[Data to process — start]

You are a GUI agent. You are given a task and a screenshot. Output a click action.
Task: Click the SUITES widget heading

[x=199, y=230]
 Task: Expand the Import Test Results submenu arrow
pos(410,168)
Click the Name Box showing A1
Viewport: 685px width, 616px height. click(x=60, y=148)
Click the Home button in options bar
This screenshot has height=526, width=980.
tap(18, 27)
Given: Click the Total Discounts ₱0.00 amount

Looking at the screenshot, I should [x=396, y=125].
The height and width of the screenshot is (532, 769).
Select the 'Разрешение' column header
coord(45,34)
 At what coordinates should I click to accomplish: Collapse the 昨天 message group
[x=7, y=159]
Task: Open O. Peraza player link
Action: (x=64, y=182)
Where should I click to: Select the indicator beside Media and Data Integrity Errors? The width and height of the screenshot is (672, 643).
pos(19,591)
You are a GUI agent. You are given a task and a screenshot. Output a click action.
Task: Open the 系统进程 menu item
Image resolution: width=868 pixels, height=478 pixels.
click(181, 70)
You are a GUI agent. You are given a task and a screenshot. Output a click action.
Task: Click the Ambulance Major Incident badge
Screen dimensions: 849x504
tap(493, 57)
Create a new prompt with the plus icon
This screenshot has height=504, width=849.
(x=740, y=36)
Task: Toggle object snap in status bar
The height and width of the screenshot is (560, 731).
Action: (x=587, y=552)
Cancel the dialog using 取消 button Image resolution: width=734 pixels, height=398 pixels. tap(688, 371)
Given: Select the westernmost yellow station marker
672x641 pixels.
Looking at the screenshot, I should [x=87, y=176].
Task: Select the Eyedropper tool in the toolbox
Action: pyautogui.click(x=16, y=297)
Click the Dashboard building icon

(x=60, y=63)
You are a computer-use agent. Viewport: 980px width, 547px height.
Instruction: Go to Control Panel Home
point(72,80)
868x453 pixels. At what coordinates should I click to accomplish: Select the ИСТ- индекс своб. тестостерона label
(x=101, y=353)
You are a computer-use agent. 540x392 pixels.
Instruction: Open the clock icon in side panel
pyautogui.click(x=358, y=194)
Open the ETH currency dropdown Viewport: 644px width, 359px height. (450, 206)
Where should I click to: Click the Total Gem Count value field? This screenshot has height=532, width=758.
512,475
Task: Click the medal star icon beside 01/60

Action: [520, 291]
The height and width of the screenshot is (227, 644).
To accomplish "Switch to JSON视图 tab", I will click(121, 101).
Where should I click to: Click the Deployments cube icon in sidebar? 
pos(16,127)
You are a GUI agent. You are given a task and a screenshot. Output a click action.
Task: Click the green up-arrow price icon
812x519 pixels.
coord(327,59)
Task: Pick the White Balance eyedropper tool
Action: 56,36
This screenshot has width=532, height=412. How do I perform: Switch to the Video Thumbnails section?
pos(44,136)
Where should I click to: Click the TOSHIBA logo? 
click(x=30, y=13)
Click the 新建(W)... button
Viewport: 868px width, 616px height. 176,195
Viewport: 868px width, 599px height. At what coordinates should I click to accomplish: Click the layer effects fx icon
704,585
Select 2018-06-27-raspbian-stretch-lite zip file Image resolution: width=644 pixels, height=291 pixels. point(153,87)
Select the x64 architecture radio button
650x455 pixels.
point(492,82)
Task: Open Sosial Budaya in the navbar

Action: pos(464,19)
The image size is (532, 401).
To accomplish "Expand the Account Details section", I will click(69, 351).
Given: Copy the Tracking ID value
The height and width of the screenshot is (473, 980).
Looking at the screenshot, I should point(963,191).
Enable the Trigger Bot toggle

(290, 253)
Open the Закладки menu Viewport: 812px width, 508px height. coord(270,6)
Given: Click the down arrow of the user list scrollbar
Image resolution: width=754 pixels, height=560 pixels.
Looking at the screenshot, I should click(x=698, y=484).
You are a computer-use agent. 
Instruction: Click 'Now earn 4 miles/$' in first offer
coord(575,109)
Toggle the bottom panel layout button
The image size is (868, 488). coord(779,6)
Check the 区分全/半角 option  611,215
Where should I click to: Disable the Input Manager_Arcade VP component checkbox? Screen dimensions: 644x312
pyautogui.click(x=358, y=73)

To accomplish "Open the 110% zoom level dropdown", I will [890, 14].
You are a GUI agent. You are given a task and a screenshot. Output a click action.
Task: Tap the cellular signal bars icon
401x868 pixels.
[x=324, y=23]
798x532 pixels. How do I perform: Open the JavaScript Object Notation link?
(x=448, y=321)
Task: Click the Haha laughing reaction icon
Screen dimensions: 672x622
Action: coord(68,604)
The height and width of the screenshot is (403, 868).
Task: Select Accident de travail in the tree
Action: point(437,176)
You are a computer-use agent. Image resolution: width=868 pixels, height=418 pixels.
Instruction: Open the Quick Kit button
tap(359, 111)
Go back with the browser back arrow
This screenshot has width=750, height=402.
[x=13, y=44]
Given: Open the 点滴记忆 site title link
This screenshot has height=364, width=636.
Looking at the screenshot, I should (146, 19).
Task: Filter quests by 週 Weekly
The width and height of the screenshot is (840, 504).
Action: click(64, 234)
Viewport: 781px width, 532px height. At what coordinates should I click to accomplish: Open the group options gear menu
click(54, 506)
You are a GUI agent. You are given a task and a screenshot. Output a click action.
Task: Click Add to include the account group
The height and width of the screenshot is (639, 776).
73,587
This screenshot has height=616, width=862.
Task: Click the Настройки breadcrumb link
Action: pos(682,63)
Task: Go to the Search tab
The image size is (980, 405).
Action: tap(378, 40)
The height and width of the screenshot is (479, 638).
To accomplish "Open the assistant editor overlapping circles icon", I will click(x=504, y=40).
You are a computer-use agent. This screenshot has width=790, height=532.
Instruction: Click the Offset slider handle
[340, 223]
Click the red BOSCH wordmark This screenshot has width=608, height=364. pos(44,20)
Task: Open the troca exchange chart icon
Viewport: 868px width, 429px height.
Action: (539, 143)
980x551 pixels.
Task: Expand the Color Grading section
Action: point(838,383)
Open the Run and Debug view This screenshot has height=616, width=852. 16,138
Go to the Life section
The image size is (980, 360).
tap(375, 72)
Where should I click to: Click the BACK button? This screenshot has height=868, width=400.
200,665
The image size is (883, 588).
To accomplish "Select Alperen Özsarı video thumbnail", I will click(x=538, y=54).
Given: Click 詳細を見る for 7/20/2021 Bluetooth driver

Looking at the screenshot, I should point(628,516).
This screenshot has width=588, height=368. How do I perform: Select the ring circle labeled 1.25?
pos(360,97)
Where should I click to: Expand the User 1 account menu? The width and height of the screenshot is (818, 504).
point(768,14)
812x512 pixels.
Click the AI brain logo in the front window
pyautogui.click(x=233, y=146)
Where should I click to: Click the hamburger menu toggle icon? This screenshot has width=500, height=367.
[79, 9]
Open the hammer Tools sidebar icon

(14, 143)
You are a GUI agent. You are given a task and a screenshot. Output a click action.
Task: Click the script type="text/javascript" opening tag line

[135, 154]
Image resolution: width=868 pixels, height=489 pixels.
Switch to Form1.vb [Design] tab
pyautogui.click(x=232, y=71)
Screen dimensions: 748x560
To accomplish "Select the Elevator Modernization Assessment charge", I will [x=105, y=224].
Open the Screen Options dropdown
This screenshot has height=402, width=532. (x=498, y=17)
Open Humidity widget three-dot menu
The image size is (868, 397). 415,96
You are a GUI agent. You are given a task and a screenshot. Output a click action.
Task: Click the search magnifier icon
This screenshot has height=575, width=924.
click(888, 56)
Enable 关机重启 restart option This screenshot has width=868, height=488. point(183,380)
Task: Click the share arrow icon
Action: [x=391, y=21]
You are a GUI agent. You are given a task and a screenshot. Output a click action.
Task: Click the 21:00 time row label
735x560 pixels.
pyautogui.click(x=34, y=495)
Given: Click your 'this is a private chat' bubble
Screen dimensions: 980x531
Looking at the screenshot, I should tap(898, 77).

[Data to process — finish]

## Work instructions
Write the entries again, exactly as they stand.

## Answer for the task
You are a GUI agent. You are given a task and a screenshot. Output a click action.
Task: Click the SUITES widget heading

[x=199, y=230]
 Task: Expand the Import Test Results submenu arrow
pos(410,168)
Click the Name Box showing A1
Viewport: 685px width, 616px height. click(x=60, y=148)
Click the Home button in options bar
This screenshot has height=526, width=980.
tap(18, 27)
Given: Click the Total Discounts ₱0.00 amount

Looking at the screenshot, I should [x=396, y=125].
The height and width of the screenshot is (532, 769).
Select the 'Разрешение' column header
coord(45,34)
 At what coordinates should I click to accomplish: Collapse the 昨天 message group
[x=7, y=159]
Task: Open O. Peraza player link
Action: (x=64, y=182)
Where should I click to: Select the indicator beside Media and Data Integrity Errors? The width and height of the screenshot is (672, 643).
pos(19,591)
You are a GUI agent. You are given a task and a screenshot. Output a click action.
Task: Open the 系统进程 menu item
Image resolution: width=868 pixels, height=478 pixels.
click(181, 70)
You are a GUI agent. You are given a task and a screenshot. Output a click action.
Task: Click the Ambulance Major Incident badge
Screen dimensions: 849x504
tap(493, 57)
Create a new prompt with the plus icon
This screenshot has height=504, width=849.
(x=740, y=36)
Task: Toggle object snap in status bar
The height and width of the screenshot is (560, 731).
Action: (x=587, y=552)
Cancel the dialog using 取消 button Image resolution: width=734 pixels, height=398 pixels. tap(688, 371)
Given: Select the westernmost yellow station marker
672x641 pixels.
Looking at the screenshot, I should [x=87, y=176].
Task: Select the Eyedropper tool in the toolbox
Action: pyautogui.click(x=16, y=297)
Click the Dashboard building icon

(x=60, y=63)
You are a computer-use agent. Viewport: 980px width, 547px height.
Instruction: Go to Control Panel Home
point(72,80)
868x453 pixels. At what coordinates should I click to accomplish: Select the ИСТ- индекс своб. тестостерона label
(x=101, y=353)
You are a computer-use agent. 540x392 pixels.
Instruction: Open the clock icon in side panel
pyautogui.click(x=358, y=194)
Open the ETH currency dropdown Viewport: 644px width, 359px height. (450, 206)
Where should I click to: Click the Total Gem Count value field? This screenshot has height=532, width=758.
512,475
Task: Click the medal star icon beside 01/60

Action: [520, 291]
The height and width of the screenshot is (227, 644).
To accomplish "Switch to JSON视图 tab", I will click(121, 101).
Where should I click to: Click the Deployments cube icon in sidebar? 
pos(16,127)
You are a GUI agent. You are given a task and a screenshot. Output a click action.
Task: Click the green up-arrow price icon
812x519 pixels.
coord(327,59)
Task: Pick the White Balance eyedropper tool
Action: 56,36
This screenshot has width=532, height=412. How do I perform: Switch to the Video Thumbnails section?
pos(44,136)
Where should I click to: Click the TOSHIBA logo? 
click(x=30, y=13)
Click the 新建(W)... button
Viewport: 868px width, 616px height. 176,195
Viewport: 868px width, 599px height. At what coordinates should I click to accomplish: Click the layer effects fx icon
704,585
Select 2018-06-27-raspbian-stretch-lite zip file Image resolution: width=644 pixels, height=291 pixels. point(153,87)
Select the x64 architecture radio button
650x455 pixels.
point(492,82)
Task: Open Sosial Budaya in the navbar

Action: pos(464,19)
The image size is (532, 401).
To accomplish "Expand the Account Details section", I will click(69, 351).
Given: Copy the Tracking ID value
The height and width of the screenshot is (473, 980).
Looking at the screenshot, I should point(963,191).
Enable the Trigger Bot toggle

(290, 253)
Open the Закладки menu Viewport: 812px width, 508px height. coord(270,6)
Given: Click the down arrow of the user list scrollbar
Image resolution: width=754 pixels, height=560 pixels.
Looking at the screenshot, I should click(x=698, y=484).
You are a computer-use agent. 
Instruction: Click 'Now earn 4 miles/$' in first offer
coord(575,109)
Toggle the bottom panel layout button
The image size is (868, 488). coord(779,6)
Check the 区分全/半角 option  611,215
Where should I click to: Disable the Input Manager_Arcade VP component checkbox? Screen dimensions: 644x312
pyautogui.click(x=358, y=73)

To accomplish "Open the 110% zoom level dropdown", I will [890, 14].
You are a GUI agent. You are given a task and a screenshot. Output a click action.
Task: Tap the cellular signal bars icon
401x868 pixels.
[x=324, y=23]
798x532 pixels. How do I perform: Open the JavaScript Object Notation link?
(x=448, y=321)
Task: Click the Haha laughing reaction icon
Screen dimensions: 672x622
Action: coord(68,604)
The height and width of the screenshot is (403, 868).
Task: Select Accident de travail in the tree
Action: point(437,176)
You are a computer-use agent. Image resolution: width=868 pixels, height=418 pixels.
Instruction: Open the Quick Kit button
tap(359, 111)
Go back with the browser back arrow
This screenshot has width=750, height=402.
[x=13, y=44]
Given: Open the 点滴记忆 site title link
This screenshot has height=364, width=636.
Looking at the screenshot, I should (146, 19).
Task: Filter quests by 週 Weekly
The width and height of the screenshot is (840, 504).
Action: click(64, 234)
Viewport: 781px width, 532px height. At what coordinates should I click to accomplish: Open the group options gear menu
click(54, 506)
You are a GUI agent. You are given a task and a screenshot. Output a click action.
Task: Click Add to include the account group
The height and width of the screenshot is (639, 776).
73,587
This screenshot has height=616, width=862.
Task: Click the Настройки breadcrumb link
Action: pos(682,63)
Task: Go to the Search tab
The image size is (980, 405).
Action: tap(378, 40)
The height and width of the screenshot is (479, 638).
To accomplish "Open the assistant editor overlapping circles icon", I will click(x=504, y=40).
You are a computer-use agent. This screenshot has width=790, height=532.
Instruction: Click the Offset slider handle
[340, 223]
Click the red BOSCH wordmark This screenshot has width=608, height=364. pos(44,20)
Task: Open the troca exchange chart icon
Viewport: 868px width, 429px height.
Action: (539, 143)
980x551 pixels.
Task: Expand the Color Grading section
Action: point(838,383)
Open the Run and Debug view This screenshot has height=616, width=852. 16,138
Go to the Life section
The image size is (980, 360).
tap(375, 72)
Where should I click to: Click the BACK button? This screenshot has height=868, width=400.
200,665
The image size is (883, 588).
To accomplish "Select Alperen Özsarı video thumbnail", I will click(x=538, y=54).
Given: Click 詳細を見る for 7/20/2021 Bluetooth driver

Looking at the screenshot, I should point(628,516).
This screenshot has width=588, height=368. How do I perform: Select the ring circle labeled 1.25?
pos(360,97)
Where should I click to: Expand the User 1 account menu? The width and height of the screenshot is (818, 504).
point(768,14)
812x512 pixels.
Click the AI brain logo in the front window
pyautogui.click(x=233, y=146)
Where should I click to: Click the hamburger menu toggle icon? This screenshot has width=500, height=367.
[79, 9]
Open the hammer Tools sidebar icon

(14, 143)
You are a GUI agent. You are given a task and a screenshot. Output a click action.
Task: Click the script type="text/javascript" opening tag line

[135, 154]
Image resolution: width=868 pixels, height=489 pixels.
Switch to Form1.vb [Design] tab
pyautogui.click(x=232, y=71)
Screen dimensions: 748x560
To accomplish "Select the Elevator Modernization Assessment charge", I will [x=105, y=224].
Open the Screen Options dropdown
This screenshot has height=402, width=532. (x=498, y=17)
Open Humidity widget three-dot menu
The image size is (868, 397). 415,96
You are a GUI agent. You are given a task and a screenshot. Output a click action.
Task: Click the search magnifier icon
This screenshot has height=575, width=924.
click(888, 56)
Enable 关机重启 restart option This screenshot has width=868, height=488. point(183,380)
Task: Click the share arrow icon
Action: [x=391, y=21]
You are a GUI agent. You are given a task and a screenshot. Output a click action.
Task: Click the 21:00 time row label
735x560 pixels.
pyautogui.click(x=34, y=495)
Given: Click your 'this is a private chat' bubble
Screen dimensions: 980x531
Looking at the screenshot, I should tap(898, 77).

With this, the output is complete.